4. The method according to one or more of the preceding claims, characterized in that said carbonaceous material is obtained by pyrolysis of one or more biomasses.

5. The method according to one or more of the preceding claims, characterized in that said heating phase is carried out at a temperature higher than 750 ℃.

6. The method according to one or more of the preceding claims, characterized in that said heating phase comprises a step of moving said mixture.

7. The method according to one or more of the preceding claims, characterized in that the mixture comprises the carbonate material and the carbonaceous material, the carbonate material being present in a concentration of more than 60% by weight, as evaluated with respect to the total weight of the mixture, and the carbonaceous material being present in a concentration of less than 40% by weight, as evaluated with respect to the total weight of the mixture.

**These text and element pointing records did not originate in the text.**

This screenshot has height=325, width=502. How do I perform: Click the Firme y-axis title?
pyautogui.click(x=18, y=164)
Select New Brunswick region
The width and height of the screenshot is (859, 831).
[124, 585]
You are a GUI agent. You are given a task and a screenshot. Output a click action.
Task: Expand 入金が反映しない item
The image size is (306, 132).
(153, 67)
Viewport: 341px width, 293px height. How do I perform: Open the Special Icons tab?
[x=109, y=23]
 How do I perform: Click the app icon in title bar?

8. The method according to one or more of the preceding claims, characterized in that the carbonate material is in the form of a powder having an average particle size of less than 150 μm and the carbonaceous material obtained by pyrolysis is in the form of a powder and has an average particle size of 70 μm to 200 μm.

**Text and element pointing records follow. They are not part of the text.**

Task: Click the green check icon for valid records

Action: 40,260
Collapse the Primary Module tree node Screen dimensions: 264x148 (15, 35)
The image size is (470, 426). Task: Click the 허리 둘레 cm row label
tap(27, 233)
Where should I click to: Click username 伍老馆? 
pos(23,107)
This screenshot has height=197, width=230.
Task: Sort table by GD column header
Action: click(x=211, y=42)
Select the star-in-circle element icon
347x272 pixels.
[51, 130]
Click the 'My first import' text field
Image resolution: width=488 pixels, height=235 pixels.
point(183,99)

9. The method according to one or more of the preceding claims, characterized in that said composite material is in the form of a powder or granules having an average particle size of 160 μm to 3 mm.

10. The method according to one or more of the preceding claims, characterized in that it comprises at least one stage of recovery of carbon dioxide produced by said heating stage.

11. The method according to one or more of the preceding claims, characterized in that it comprises at least one stage of delivering said carbon dioxide into wastewater.

12. Composite material for wastewater treatment obtained by the method according to any one of claims 1 to 11, characterized in that the composite material comprises a mixture of the carbonate material and the carbonaceous material, the carbonate material being present in a concentration of 40 to 80% by weight and the carbonaceous material being present in a concentration of 20 to 60% by weight.

13. Use of a composite material according to claim 12 for recovery of nutrients and/or pollutants from wastewater, wastewater treatment or remediation of contaminated sites.

14. A method for recovering nutrients and/or contaminants from wastewater, characterized in that the method comprises a stage of contacting the wastewater with the composite material according to claim 12.

15. A method for recovering nutrients and/or contaminants according to claim 14, characterized in that it comprises a stage of adsorbing the nutrients and/or contaminants onto the composite material, the nutrients comprising phosphorus, nitrogen, organic carbon, humus and fulvic acid compounds.

16. Method for recovering nutrients and/or pollutants according to claims 14 to 15, characterized in that it comprises a stage of lowering the pH of the wastewater by introducing carbon dioxide obtained by the method for manufacturing the composite according to one or more of claims 1 to 12.

17. A fertilizer or soil conditioner formulation comprising the composite material of claim 12.